Aux conditions particulières de la police n°AN310034, prenant effet au 26 février 2013, il est notamment stipulé que l’assurée a déclaré que « [son] lot était, avant la prise d’effet du contrat, assuré auprès de l’assureur Generali Assurances sous le numéro de contrat AL049062 », et n’avoir « subi ou occasionné, pour ce lot, au cours des 36 derniers mois précédant la date d’effet de la garantie, aucun sinistre et avoir fourni un relevé de sinistre émanant du précédent assureur ».
Il est en outre stipulé aux conditions générales (page n°36) que l’assuré a déclaré qu’ « à sa connaissance, chacun des bâtiments garantis au titre du présent contrat répond intégralement aux caractéristiques suivantes : est en bon état d’entretien ; […] vous n’avez subi ou occasionné au cours des 36 derniers mois précédant la date d’effet de la garantie, aucun sinistre en ce qui concerne les risques souscrits au titre du présent contrat ».
Mme [T] [Q] (ép. [P]) expose qu’elle n’a eu connaissance d’un possible lien de causalité entre ses installations sanitaires et les désordres qu’au moment du dépôt du rapport d’expertise judiciaire, et qu’en l’absence de « preuve indiscutable », elle n’a donc déclaré la survenance d’aucun sinistre à son assureur.
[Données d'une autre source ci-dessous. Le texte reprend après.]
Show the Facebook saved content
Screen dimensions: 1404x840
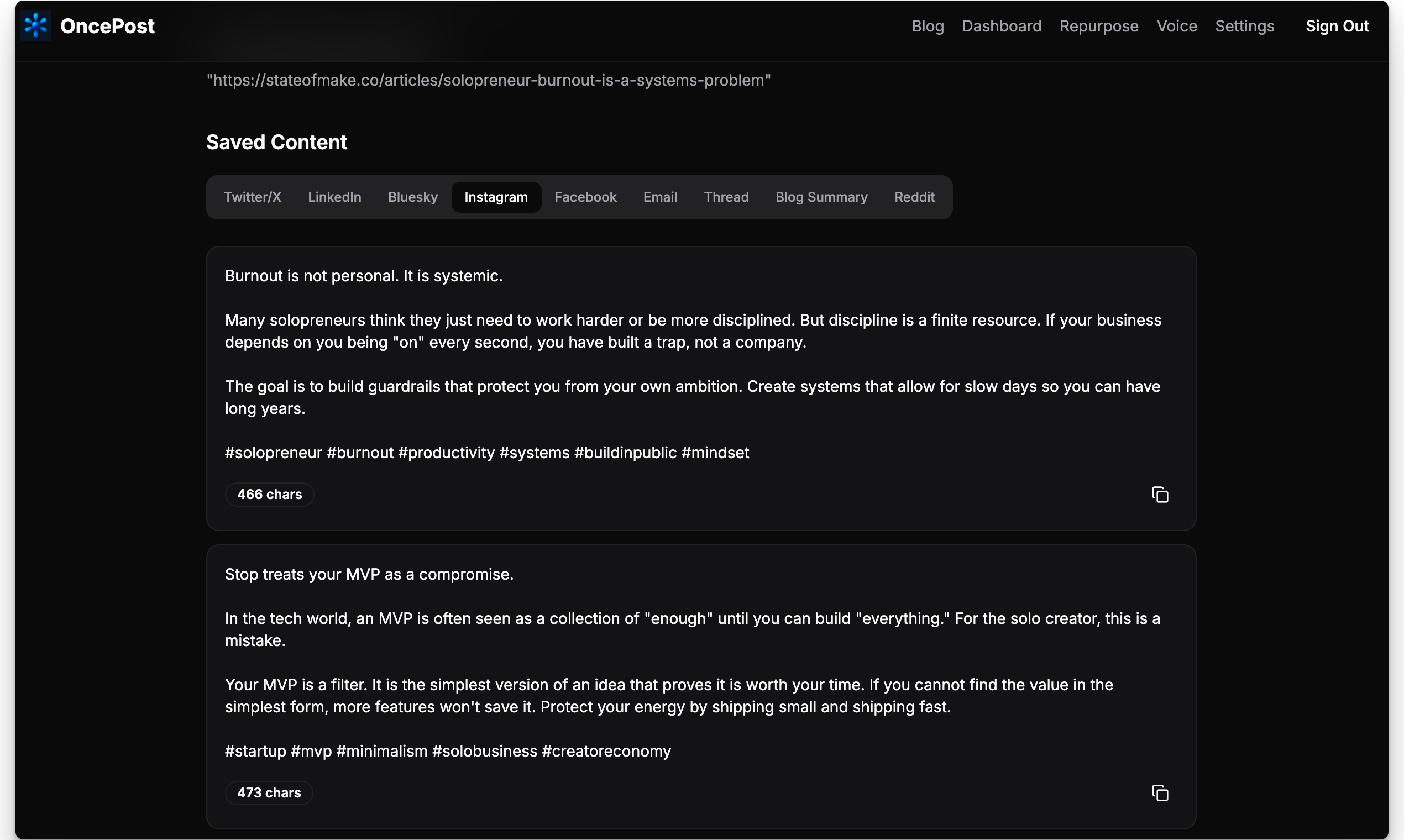coord(585,197)
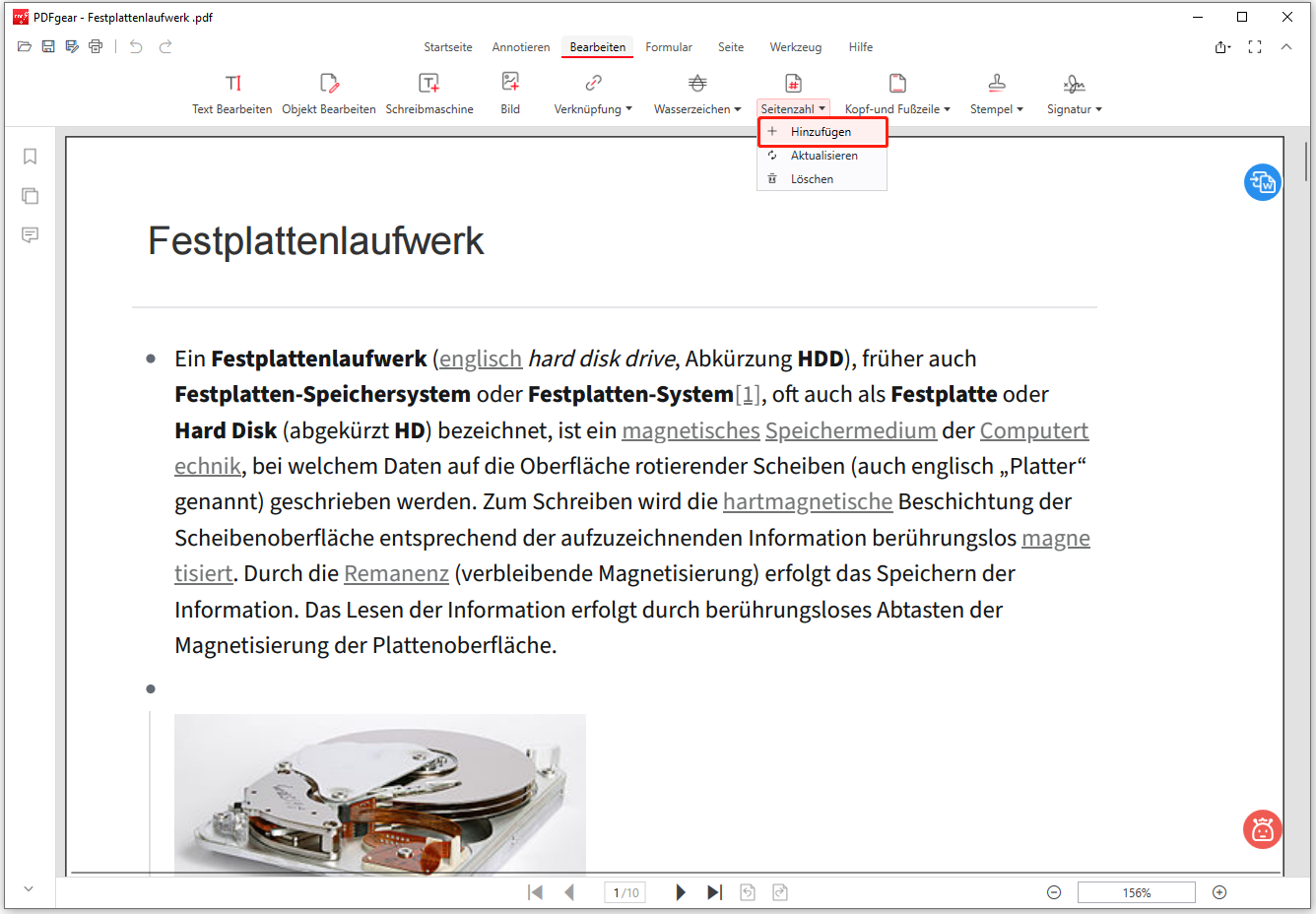This screenshot has height=914, width=1316.
Task: Collapse the ribbon with the chevron
Action: pyautogui.click(x=1286, y=46)
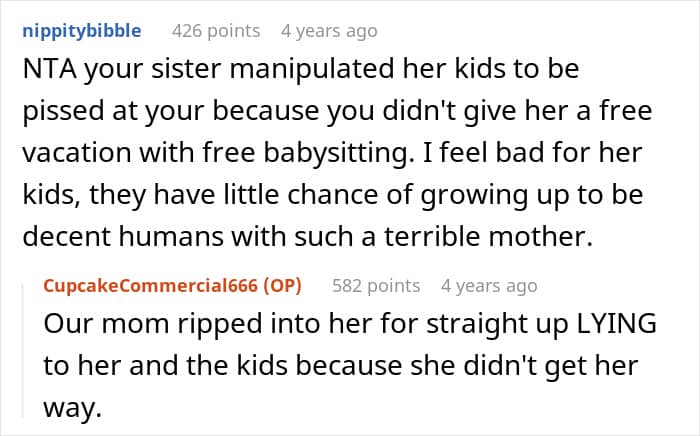Open nippitybibble's user profile
The image size is (700, 436).
click(82, 31)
En premier lieu, il doit être relevé qu’alors que la police d’assurance prévoit une déclaration de l’assuré dans le cas où celui-ci aurait « subi ou occasionné [un sinistre] au cours des 36 derniers mois précédant la date d’effet de la garantie », cette obligation contractuelle de déclaration ne peut dépendre de la seule volonté de l’assuré de reconnaître sa responsabilité dans la survenance d’un sinistre.
De plus, alors que la police a pris effet à compter du 26 février 2008, il est établi qu’outre que les demandeurs dénonçaient la survenance de dégâts des eaux causés directement ou indirectement par les chambres de service de l’étage supérieur (engorgement des canalisations d’évacuation), M. [L] [E] et le locataire de Mme [T] [Q] (ép. [P]) ont réalisé un procès-verbal de constat amiable de dégâts des eaux le 30 septembre 2007.
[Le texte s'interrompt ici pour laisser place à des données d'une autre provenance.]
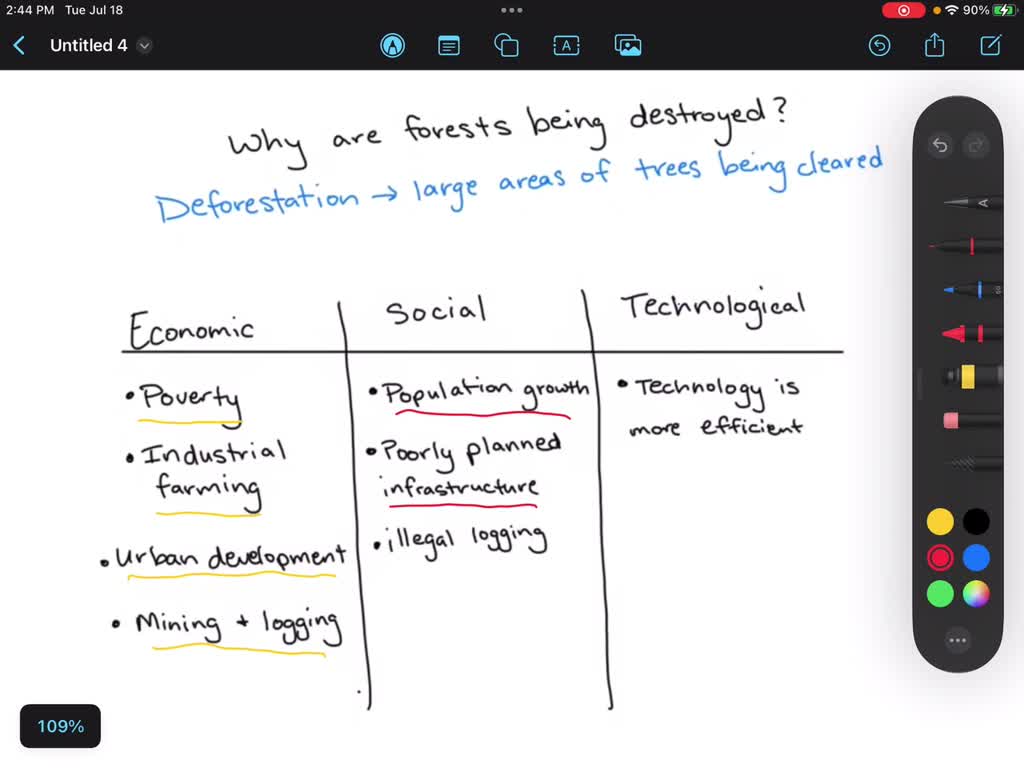
Task: Open the sticky note tool
Action: pos(449,46)
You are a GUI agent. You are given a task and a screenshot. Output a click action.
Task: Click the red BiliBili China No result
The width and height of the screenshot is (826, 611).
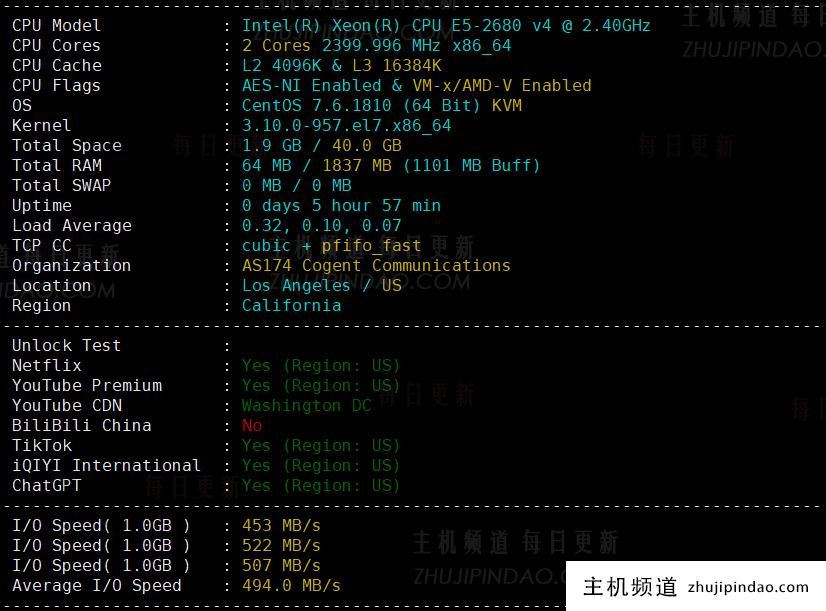click(252, 425)
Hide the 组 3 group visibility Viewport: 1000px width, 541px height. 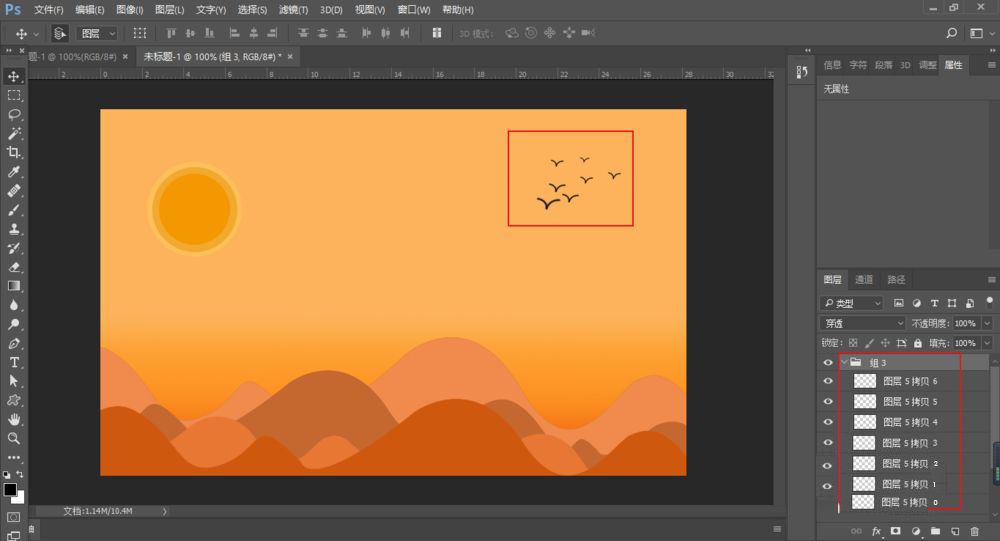(827, 363)
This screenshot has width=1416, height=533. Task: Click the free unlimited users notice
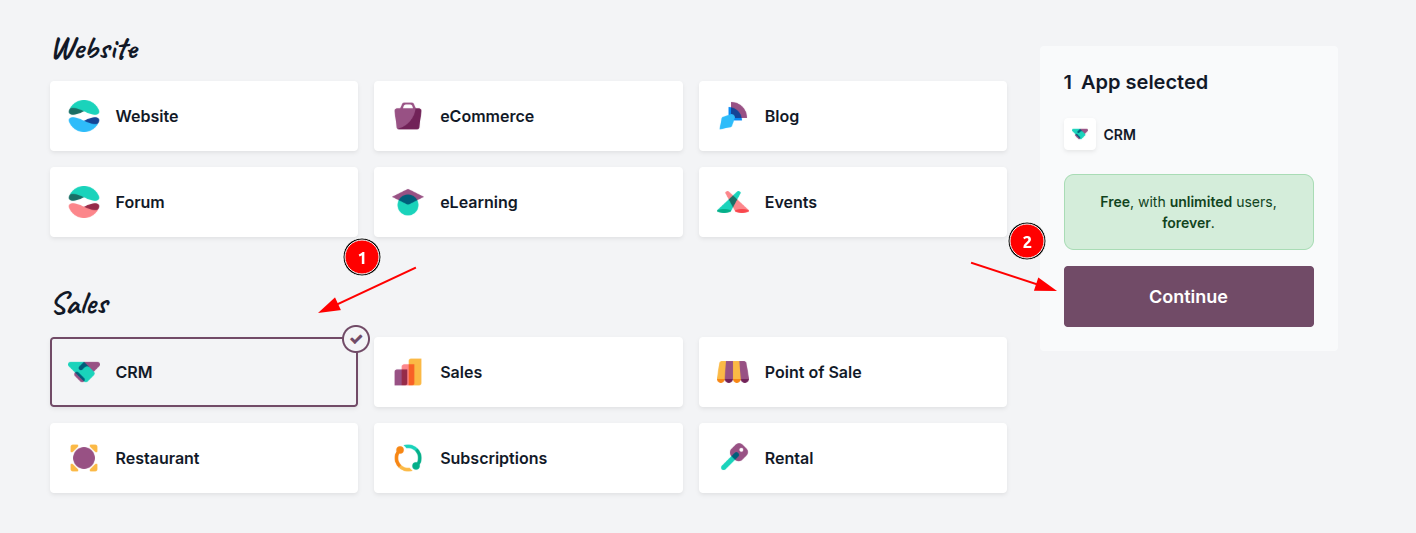1188,212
Devant l’apparition de multiples sinistres pouvant possiblement provenir de ses parties privatives, le choix effectué par Mme [T] [Q] (ép. [P]) de ne pas les déclarer à son assureur en l’absence de « preuve indiscutable » ne peut aujourd’hui lui être opposé, dès lors qu’il est désormais établi qu’elle avait occasionné un sinistre au cours des 36 derniers mois précédant la date d’effet de la garantie.
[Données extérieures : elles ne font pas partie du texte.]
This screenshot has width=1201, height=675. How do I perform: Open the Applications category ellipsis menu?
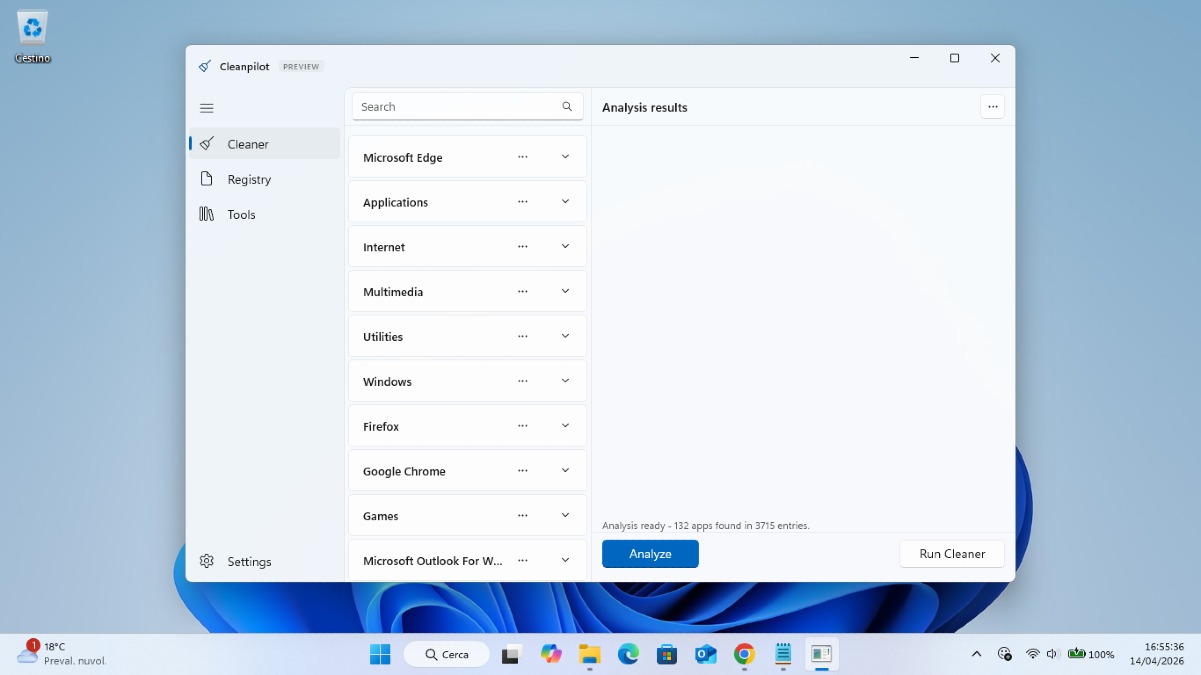[522, 201]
Par ailleurs, alors qu’un second contrat remplaçant le précédent a été conclu avec effet au 26 février 2013, il apparaît que les demandeurs ont établi un nouveau procès-verbal de constat amiable de dégâts des eaux avec le locataire de Mme [T] [Q] (ép. [P]) le 1er août 2011. En outre, la copropriété a fait intervenir un architecte en mai 2012, lequel a notamment conclu à la nécessité de faire procéder à la réalisation de travaux d’étanchéité et de ventilation, ainsi qu’à la dépose des installations existantes dans les chambres de service n°10 et 12.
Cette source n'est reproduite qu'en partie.